(Exercise data Opens)

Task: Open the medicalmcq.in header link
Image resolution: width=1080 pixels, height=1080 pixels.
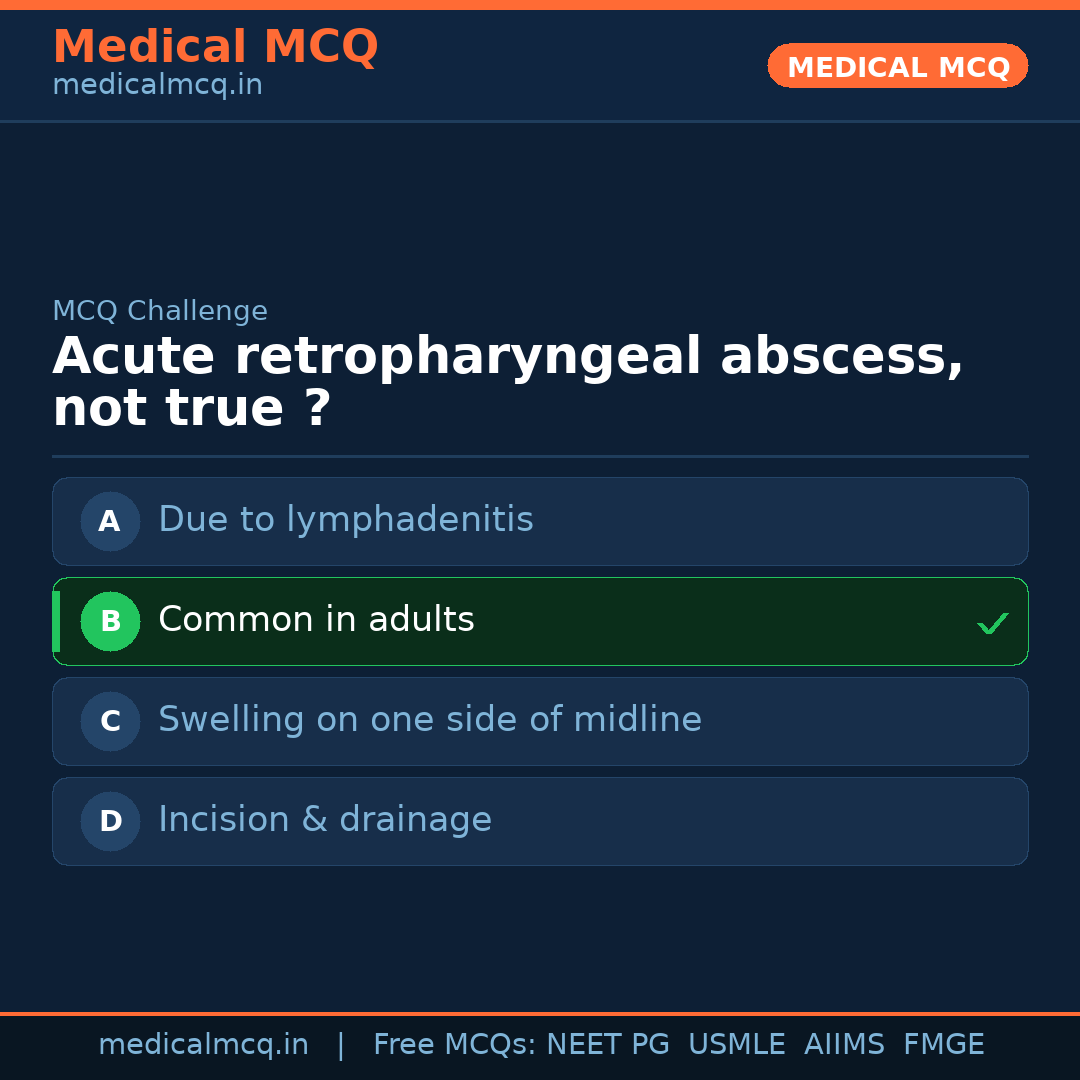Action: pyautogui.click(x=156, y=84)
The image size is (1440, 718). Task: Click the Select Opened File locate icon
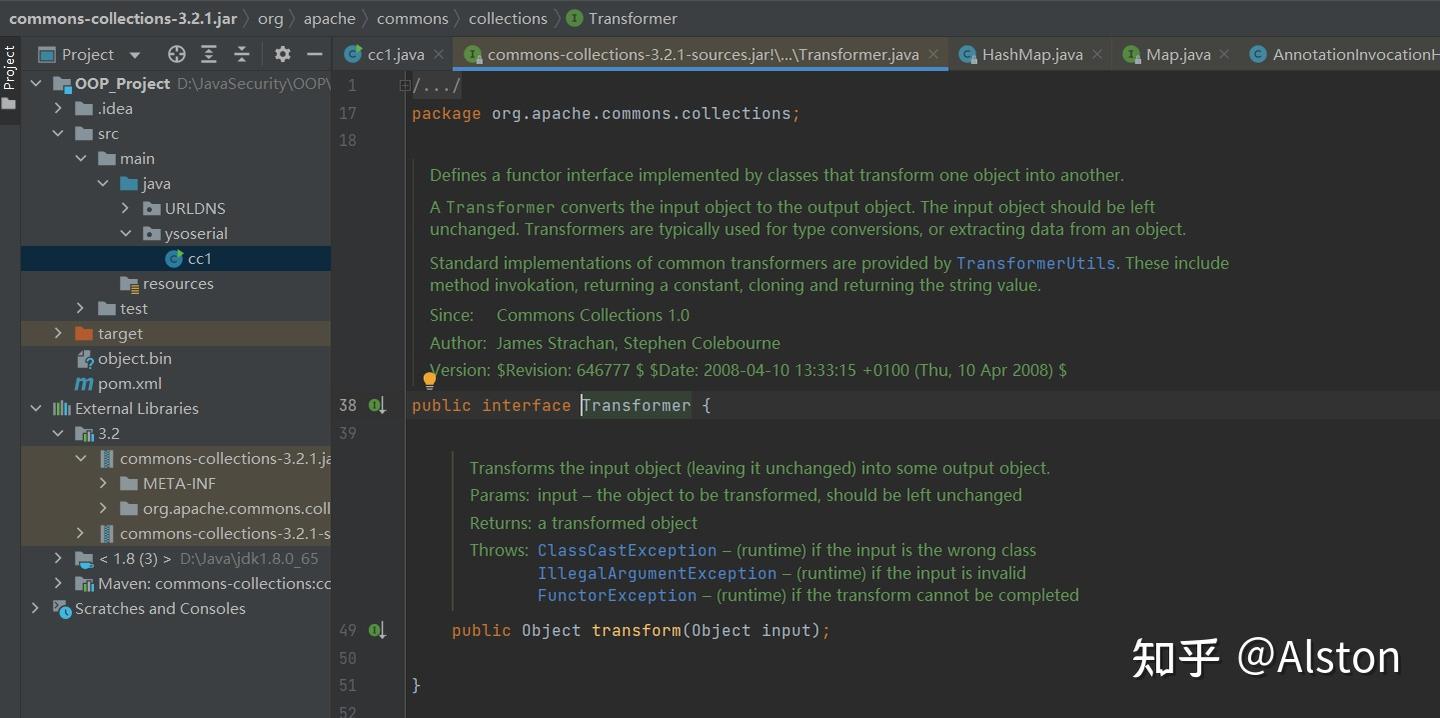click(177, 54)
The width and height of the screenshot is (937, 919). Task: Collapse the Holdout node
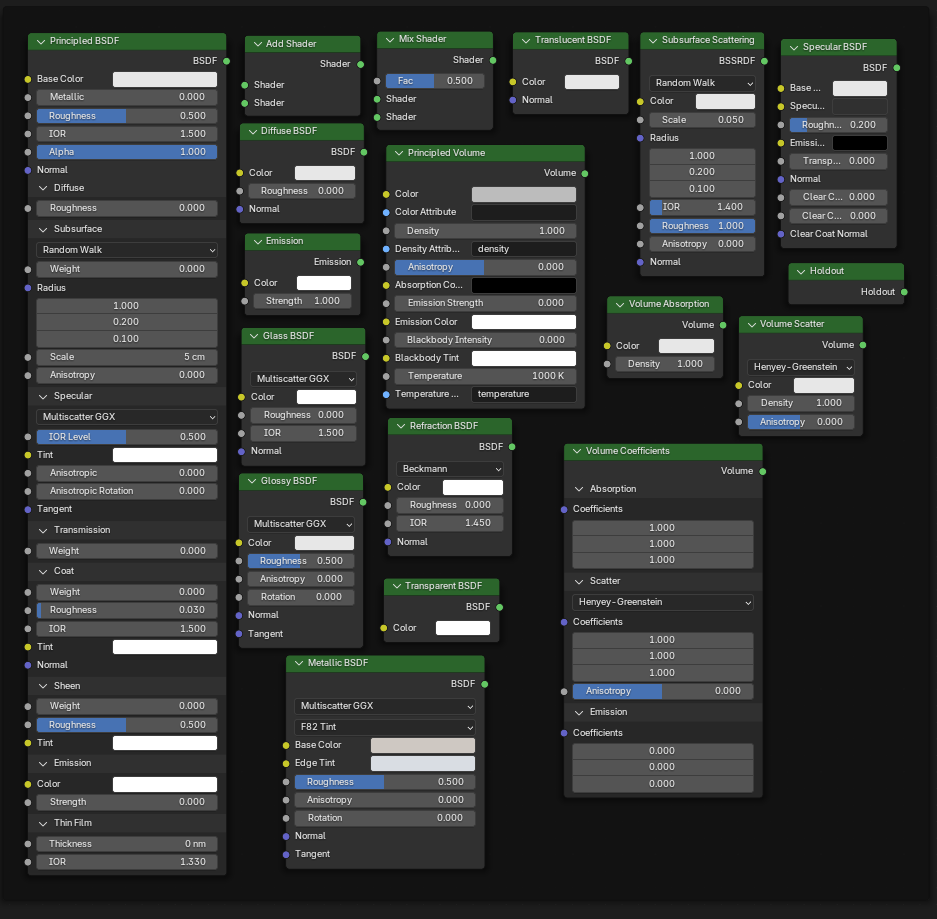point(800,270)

(Exercise data Closes)

Task objective: When copying the entries, drop the images and keep every line exact.

Solved problem:
Task: Open the medicalmcq.in header link
Image resolution: width=1080 pixels, height=1080 pixels.
Action: pyautogui.click(x=156, y=84)
The image size is (1440, 718). Task: Click the Select Opened File locate icon
click(177, 54)
The width and height of the screenshot is (937, 919). Task: Collapse the Holdout node
point(800,270)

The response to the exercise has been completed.